Task objective
Up to and including the line that contains "Given: Expand the Configuration section", reproduce every line exactly, beginning with the first line below.

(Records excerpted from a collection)
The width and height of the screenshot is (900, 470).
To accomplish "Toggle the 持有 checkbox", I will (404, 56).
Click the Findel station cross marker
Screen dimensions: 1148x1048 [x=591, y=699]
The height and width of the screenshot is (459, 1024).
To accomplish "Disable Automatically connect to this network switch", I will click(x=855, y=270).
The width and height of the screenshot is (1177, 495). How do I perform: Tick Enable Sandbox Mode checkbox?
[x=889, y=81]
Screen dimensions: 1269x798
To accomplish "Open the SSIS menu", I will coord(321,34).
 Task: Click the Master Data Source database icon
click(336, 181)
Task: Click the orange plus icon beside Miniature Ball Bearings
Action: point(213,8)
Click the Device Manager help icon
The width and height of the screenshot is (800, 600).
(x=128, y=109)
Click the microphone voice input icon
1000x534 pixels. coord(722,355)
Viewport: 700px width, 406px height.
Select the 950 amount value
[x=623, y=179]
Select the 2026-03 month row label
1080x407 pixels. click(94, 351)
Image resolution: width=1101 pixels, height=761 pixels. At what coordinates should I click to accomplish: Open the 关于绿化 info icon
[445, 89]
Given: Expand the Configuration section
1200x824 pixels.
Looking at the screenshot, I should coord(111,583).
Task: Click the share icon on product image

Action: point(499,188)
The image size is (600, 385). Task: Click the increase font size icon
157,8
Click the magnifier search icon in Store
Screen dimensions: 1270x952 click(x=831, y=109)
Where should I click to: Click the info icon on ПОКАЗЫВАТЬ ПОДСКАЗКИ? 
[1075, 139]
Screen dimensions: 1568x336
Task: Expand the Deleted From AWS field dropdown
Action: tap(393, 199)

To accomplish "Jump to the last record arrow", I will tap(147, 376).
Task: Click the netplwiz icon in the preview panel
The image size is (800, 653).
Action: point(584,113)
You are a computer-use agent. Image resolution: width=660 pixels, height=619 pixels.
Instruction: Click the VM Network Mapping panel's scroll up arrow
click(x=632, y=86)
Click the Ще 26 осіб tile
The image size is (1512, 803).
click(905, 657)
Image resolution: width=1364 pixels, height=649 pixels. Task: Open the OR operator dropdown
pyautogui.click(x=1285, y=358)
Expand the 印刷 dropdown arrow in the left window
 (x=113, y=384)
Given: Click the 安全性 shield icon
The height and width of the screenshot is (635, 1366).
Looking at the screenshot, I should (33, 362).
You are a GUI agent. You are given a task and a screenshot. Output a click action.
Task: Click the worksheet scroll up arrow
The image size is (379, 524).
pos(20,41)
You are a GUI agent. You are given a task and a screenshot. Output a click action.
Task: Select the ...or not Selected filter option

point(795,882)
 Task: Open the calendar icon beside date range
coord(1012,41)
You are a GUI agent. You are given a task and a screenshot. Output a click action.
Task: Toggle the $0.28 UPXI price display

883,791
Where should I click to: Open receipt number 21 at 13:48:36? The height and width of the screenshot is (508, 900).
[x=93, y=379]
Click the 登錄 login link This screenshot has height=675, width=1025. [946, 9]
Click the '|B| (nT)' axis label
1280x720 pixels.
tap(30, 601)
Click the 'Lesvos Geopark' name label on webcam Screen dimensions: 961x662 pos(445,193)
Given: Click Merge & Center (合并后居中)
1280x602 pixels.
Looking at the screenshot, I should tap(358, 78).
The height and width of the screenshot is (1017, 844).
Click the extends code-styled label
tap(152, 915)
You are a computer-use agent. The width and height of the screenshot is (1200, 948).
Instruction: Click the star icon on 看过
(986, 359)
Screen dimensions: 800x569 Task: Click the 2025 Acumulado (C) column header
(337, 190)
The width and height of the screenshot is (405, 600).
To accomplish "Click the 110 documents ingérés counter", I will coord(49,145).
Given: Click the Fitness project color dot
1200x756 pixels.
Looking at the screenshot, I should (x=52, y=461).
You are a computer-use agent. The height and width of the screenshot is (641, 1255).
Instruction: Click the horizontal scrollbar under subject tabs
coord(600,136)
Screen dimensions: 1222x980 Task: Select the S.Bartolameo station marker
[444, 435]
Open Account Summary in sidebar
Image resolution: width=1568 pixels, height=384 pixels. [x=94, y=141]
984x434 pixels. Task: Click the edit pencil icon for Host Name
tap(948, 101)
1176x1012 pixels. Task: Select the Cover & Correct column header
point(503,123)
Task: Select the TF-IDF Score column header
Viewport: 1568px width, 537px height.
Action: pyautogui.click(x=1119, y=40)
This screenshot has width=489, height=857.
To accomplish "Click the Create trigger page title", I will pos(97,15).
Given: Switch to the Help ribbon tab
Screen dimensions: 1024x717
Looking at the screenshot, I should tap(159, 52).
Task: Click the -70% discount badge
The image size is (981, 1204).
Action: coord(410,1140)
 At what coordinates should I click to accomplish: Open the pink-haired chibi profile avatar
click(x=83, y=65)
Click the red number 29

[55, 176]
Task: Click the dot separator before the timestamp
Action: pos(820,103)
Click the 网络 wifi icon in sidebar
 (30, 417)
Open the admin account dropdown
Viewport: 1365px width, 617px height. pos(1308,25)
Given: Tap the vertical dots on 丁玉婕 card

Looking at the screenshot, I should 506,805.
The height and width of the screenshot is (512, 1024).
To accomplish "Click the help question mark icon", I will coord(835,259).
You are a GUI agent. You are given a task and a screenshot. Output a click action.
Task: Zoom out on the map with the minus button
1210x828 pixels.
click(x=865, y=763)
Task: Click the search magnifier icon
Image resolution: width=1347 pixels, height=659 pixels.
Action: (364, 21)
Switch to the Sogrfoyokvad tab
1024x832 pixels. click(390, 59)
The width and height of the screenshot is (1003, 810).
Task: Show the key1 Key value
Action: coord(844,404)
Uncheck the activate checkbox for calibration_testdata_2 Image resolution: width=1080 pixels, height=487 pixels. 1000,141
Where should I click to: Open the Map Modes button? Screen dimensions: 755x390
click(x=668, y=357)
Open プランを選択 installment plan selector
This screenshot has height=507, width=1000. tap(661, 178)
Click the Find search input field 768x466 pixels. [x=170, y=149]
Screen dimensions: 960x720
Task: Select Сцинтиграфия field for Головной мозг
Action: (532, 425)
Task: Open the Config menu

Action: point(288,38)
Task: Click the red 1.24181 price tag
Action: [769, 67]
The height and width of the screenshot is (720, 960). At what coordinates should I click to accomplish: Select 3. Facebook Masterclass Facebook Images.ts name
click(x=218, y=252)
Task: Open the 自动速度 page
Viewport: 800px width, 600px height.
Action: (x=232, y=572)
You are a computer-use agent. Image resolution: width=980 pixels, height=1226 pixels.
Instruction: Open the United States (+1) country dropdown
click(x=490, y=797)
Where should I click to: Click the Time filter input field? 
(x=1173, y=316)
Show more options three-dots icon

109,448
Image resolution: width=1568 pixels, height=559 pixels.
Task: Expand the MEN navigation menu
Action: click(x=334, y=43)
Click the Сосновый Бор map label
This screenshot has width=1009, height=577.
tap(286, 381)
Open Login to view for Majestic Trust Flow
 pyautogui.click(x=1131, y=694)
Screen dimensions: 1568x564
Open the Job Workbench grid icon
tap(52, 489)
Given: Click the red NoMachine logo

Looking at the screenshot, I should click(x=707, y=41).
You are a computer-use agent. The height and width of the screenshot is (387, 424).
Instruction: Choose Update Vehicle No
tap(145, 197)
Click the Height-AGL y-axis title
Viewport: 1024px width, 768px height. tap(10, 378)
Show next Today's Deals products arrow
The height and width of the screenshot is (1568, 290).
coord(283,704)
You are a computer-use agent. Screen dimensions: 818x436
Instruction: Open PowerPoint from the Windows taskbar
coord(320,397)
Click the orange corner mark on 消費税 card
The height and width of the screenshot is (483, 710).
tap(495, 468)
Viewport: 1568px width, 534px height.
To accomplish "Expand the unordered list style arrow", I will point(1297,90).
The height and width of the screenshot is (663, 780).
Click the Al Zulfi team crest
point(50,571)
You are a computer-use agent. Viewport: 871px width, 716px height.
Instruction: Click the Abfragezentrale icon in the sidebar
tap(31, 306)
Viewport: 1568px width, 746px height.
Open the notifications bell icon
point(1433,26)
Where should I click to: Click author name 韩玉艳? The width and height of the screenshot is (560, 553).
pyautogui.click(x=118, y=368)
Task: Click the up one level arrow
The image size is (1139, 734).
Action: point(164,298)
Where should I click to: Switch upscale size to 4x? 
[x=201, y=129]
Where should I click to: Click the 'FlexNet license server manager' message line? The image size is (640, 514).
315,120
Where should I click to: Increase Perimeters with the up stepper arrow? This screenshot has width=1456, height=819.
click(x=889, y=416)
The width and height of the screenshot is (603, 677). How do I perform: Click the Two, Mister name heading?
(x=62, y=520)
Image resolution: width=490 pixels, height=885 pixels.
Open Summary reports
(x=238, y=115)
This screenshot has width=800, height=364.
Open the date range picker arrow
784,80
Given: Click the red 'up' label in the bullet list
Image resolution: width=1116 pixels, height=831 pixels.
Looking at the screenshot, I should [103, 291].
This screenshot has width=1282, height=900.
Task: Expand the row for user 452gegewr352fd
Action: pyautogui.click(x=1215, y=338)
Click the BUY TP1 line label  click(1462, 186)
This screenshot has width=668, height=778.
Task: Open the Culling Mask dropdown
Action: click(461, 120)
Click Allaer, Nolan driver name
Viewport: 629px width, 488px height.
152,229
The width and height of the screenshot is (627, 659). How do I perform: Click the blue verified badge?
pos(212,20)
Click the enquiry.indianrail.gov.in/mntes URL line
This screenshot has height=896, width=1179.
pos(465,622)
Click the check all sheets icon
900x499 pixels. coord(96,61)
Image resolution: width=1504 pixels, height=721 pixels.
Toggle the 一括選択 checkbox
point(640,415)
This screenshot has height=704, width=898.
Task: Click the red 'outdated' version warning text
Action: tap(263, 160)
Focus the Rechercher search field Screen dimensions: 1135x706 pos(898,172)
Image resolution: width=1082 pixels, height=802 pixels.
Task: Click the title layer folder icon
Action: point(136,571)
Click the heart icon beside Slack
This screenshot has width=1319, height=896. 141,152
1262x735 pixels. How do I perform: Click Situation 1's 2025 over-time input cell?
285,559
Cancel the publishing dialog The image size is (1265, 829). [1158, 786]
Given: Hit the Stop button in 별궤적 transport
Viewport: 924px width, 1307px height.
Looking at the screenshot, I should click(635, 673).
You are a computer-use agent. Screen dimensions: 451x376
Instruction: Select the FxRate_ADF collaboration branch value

Solution for this problem
The width and height of the screenshot is (900, 470).
To accomplish "Toggle the 持有 checkbox", I will (404, 56).
Click the Findel station cross marker
Screen dimensions: 1148x1048 [x=591, y=699]
The height and width of the screenshot is (459, 1024).
To accomplish "Disable Automatically connect to this network switch", I will click(x=855, y=270).
The width and height of the screenshot is (1177, 495). How do I perform: Tick Enable Sandbox Mode checkbox?
[x=889, y=81]
Screen dimensions: 1269x798
To accomplish "Open the SSIS menu", I will coord(321,34).
 Task: Click the Master Data Source database icon
click(336, 181)
Task: Click the orange plus icon beside Miniature Ball Bearings
Action: point(213,8)
Click the Device Manager help icon
The width and height of the screenshot is (800, 600).
(x=128, y=109)
Click the microphone voice input icon
1000x534 pixels. coord(722,355)
Viewport: 700px width, 406px height.
Select the 950 amount value
[x=623, y=179]
Select the 2026-03 month row label
1080x407 pixels. click(94, 351)
Image resolution: width=1101 pixels, height=761 pixels. At what coordinates should I click to accomplish: Open the 关于绿化 info icon
[445, 89]
Given: Expand the Configuration section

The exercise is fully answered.